# [Data for review]
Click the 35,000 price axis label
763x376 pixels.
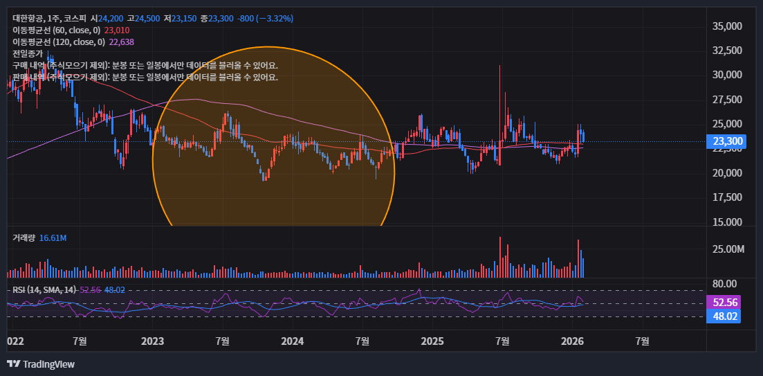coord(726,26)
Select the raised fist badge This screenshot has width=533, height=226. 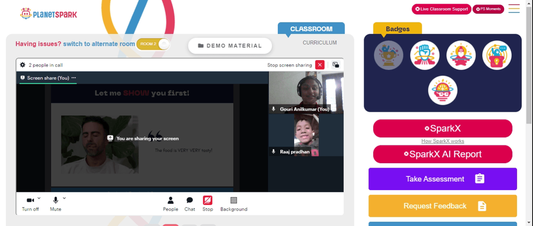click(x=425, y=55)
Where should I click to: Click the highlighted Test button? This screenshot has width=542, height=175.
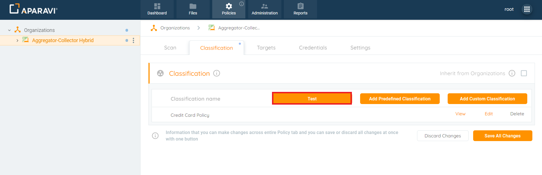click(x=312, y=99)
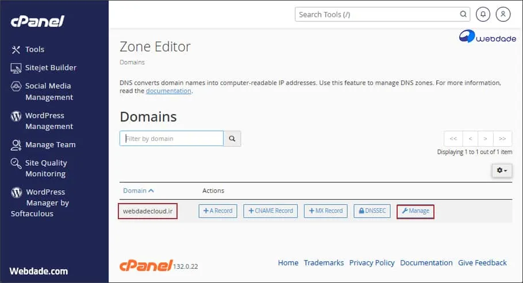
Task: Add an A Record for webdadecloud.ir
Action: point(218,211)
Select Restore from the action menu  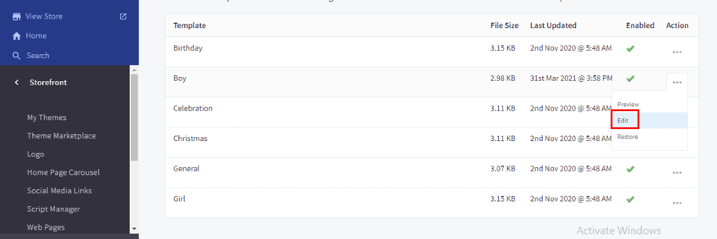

# [What to produce]
Return verbatim every line from the line containing "Where should I" to the last line of the entries above, inclusive, and leave out the pictures.

# [Expected answer]
Where should I click to: Click the highlighted Test button? This screenshot has width=542, height=175.
click(x=312, y=99)
Task: Add an A Record for webdadecloud.ir
Action: point(218,211)
Select Restore from the action menu  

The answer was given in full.